Traditional Islamic law forbids Christians to “display wine or pork” (cf. ‘Umdat as-Salik, o11.4(6)). Modern Shi’ite Muslims in Iraq are applying this to Christians who sell liquor in that country “” as part of larger initiatives to institute Islamic law there. This report is from AP, with thanks to Mary Beth Roderick and FreedomNowNews:
By most accounts, Sameer got off easy. The 42-year-old Christian liquor merchant received only a warning from the masked men who waved Kalashnikov rifles in his face and trashed his house in search of booze.
Others weren’t as lucky. Abid Slewa was shot in the head as he unlocked the front door of his liquor store. Bashir Elias, caught selling alcohol from the back of his car, was shot to death Christmas Eve on a street crowded with cheering onlookers.
Selling and drinking alcohol are legal in secular Iraq, even if many Iraqis avoid it for religious reasons. But as many as nine liquor-store owners, most of them Christians, have been killed in Basra since the fall of Saddam Hussein in April, according to merchants.
The U.S.-led coalition is concerned about the prospects for a tolerant and democratic society in a region dominated by increasingly powerful, and conservative, Shiite Muslim clerics.
British officials and Iraqi police say they have no firm figures on the numbers of people killed for selling alcohol, although they acknowledge that such killings have occurred. The officials and those who have been threatened say they believe that extremists from Basra’s resurgent Shiite majority are responsible.
“There is an element emerging in the Shiite community that does bear arms, that may be violent,” coalition spokesman Dominic D’Angelo said. “People are feeling threatened, and not without reason.”
Basra’s leading Shiite clerics deny involvement in the killings.
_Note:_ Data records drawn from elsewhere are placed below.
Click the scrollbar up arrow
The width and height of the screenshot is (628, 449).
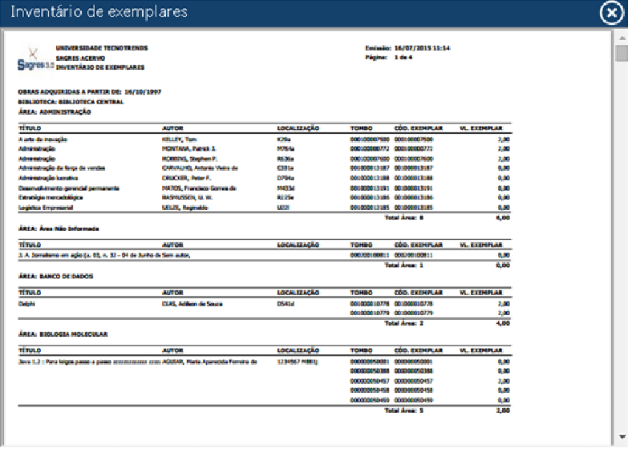(x=621, y=37)
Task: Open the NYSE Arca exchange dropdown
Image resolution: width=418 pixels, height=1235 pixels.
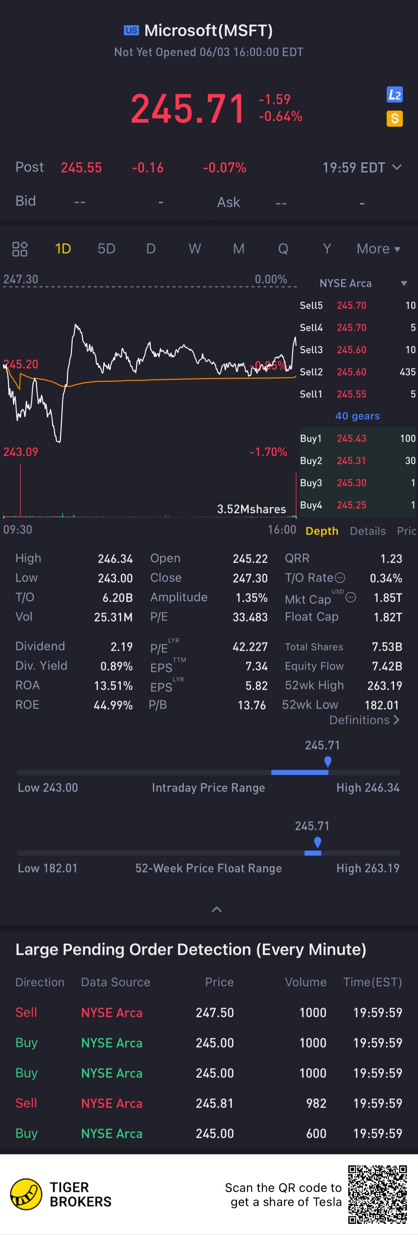Action: pos(404,283)
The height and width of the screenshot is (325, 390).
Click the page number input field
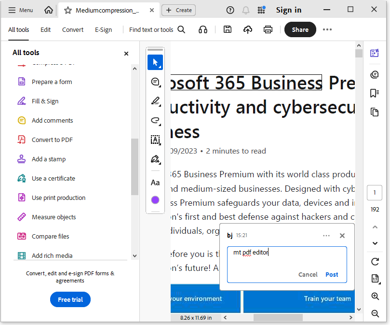tap(375, 192)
But they acknowledge that their supporters have been warning people not to buy, drink or sell alcohol, which is banned under Islam.
“These liquor-shop owners, we talk to them and tell them that by selling alcohol they are injuring the whole community, bringing shame on all of us,” said Sheik Abu Salaam, the Basra representative of hard-line cleric Muqtada al-Sadr.
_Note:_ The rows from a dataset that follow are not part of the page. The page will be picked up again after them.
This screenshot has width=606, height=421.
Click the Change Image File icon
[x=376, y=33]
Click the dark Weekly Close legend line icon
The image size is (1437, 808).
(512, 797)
The influence of the top clerics is clear throughout the south, where posters bearing their images have replaced the once-omnipresent face of Saddam Hussein. With the new faces have come new fears. Besides the murders, dozens of liquor stores owned by Christians have been torched in recent months.
Nor is the terrorizing of liquor salesmen the only manifestation of resurgent Islamic law. Women are targeted for not wearing hijab (in light of the controversy in France, I wonder what became of their human right not to wear it), and even music has fallen into disfavor. After all, as I explained in Islam Unveiled, Islamic law still forbids music except in certain sharply defined circumstances.
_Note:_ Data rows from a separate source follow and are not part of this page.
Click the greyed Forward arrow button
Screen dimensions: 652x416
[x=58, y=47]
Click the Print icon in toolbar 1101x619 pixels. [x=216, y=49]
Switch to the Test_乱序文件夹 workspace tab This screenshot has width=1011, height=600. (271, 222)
Women in Basra, 340 miles southeast of Baghdad, say they have been admonished by angry men for leaving home without a head scarf.
“If I leave my house with my head bare, people shout at me — they yell, ‘whore,’ ” said Aida Wahid, a 41-year-old Christian who owns a beauty salon.
Men tell of being stopped at intersections by gangs of Islamic activists and ordered to shut off music.